Unwritten avoids most of what’s annoying about the adventure game trappings by adopting the best thing to be added to adventure games in the last decade, the space bar. Pressing space will reveal every object on the screen with which you can interact. This keeps you from just clicking your inventory against every square inch of the screen. Though sometimes the goal can still be less than obvious. There is no hint system like most other modern adventures, so I still found myself in a couple ‘WHERE DO I GO?’ moments.

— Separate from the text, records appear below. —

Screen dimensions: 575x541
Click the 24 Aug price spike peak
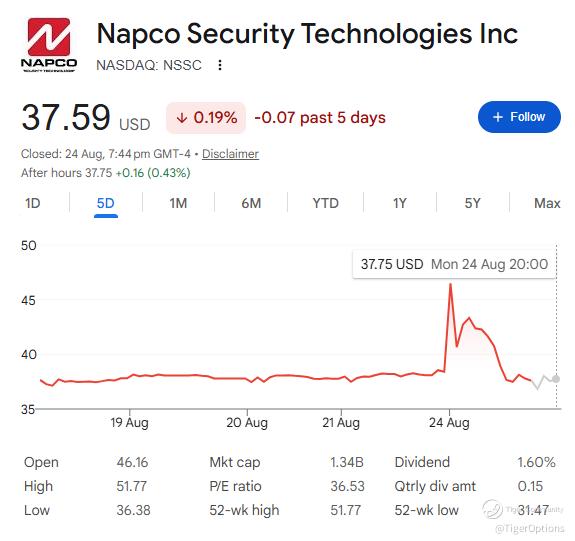coord(450,284)
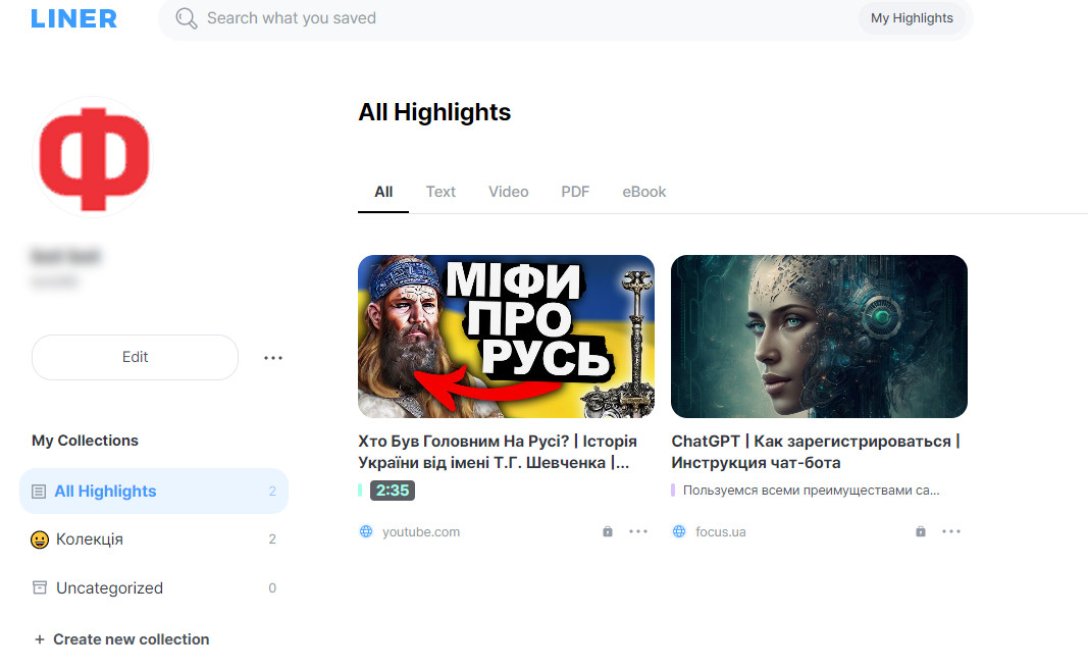1088x669 pixels.
Task: Click the Edit profile button
Action: tap(135, 357)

For an adventure game, it moves at a brisk pace. I never found myself stuck at a puzzle for too long and when I was stuck it was my own fault when something was staring me in the face. That is, until the last quarter or so. I clocked the game in at around eleven to twelve hours and it certainly drags for the last four or so. As a rule of thumb I’ve always thought an adventure game shouldn’t last longer than eight hours. The best point n’ clicks are the ones you can complete in a sitting like Monkey Island or Maniac Mansion. Those are the ones I find myself revisiting again and again over the years.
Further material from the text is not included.